[Exercise data]

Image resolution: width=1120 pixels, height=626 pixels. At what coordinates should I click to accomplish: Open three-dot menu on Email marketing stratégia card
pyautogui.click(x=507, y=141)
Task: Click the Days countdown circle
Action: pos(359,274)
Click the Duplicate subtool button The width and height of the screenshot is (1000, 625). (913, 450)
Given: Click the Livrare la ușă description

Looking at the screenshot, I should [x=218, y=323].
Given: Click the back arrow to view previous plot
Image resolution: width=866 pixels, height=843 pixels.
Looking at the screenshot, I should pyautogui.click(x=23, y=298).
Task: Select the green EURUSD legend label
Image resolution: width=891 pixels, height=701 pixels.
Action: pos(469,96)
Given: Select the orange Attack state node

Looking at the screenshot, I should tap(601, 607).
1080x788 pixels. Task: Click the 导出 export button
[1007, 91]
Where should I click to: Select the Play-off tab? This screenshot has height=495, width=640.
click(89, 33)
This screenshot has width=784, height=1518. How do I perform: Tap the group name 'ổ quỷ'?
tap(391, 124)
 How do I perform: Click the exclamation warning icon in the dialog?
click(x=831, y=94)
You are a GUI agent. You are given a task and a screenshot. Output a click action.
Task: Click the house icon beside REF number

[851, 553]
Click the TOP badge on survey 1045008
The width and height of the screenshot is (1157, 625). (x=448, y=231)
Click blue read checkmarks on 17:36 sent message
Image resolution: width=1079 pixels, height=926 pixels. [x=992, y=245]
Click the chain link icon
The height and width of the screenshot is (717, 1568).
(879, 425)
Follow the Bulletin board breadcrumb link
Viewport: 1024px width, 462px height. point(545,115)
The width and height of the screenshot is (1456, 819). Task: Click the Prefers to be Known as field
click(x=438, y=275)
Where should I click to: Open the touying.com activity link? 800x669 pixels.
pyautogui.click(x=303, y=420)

[/Exercise data]

What is expected> Nothing but the lines from the one holding "Task: Click the house icon beside REF number" to the end of the entries should be output, each exactly as it appears.

Written response>
Task: Click the house icon beside REF number

[851, 553]
Click the TOP badge on survey 1045008
The width and height of the screenshot is (1157, 625). (x=448, y=231)
Click blue read checkmarks on 17:36 sent message
Image resolution: width=1079 pixels, height=926 pixels. [x=992, y=245]
Click the chain link icon
The height and width of the screenshot is (717, 1568).
(879, 425)
Follow the Bulletin board breadcrumb link
Viewport: 1024px width, 462px height. point(545,115)
The width and height of the screenshot is (1456, 819). Task: Click the Prefers to be Known as field
click(x=438, y=275)
Where should I click to: Open the touying.com activity link? 800x669 pixels.
pyautogui.click(x=303, y=420)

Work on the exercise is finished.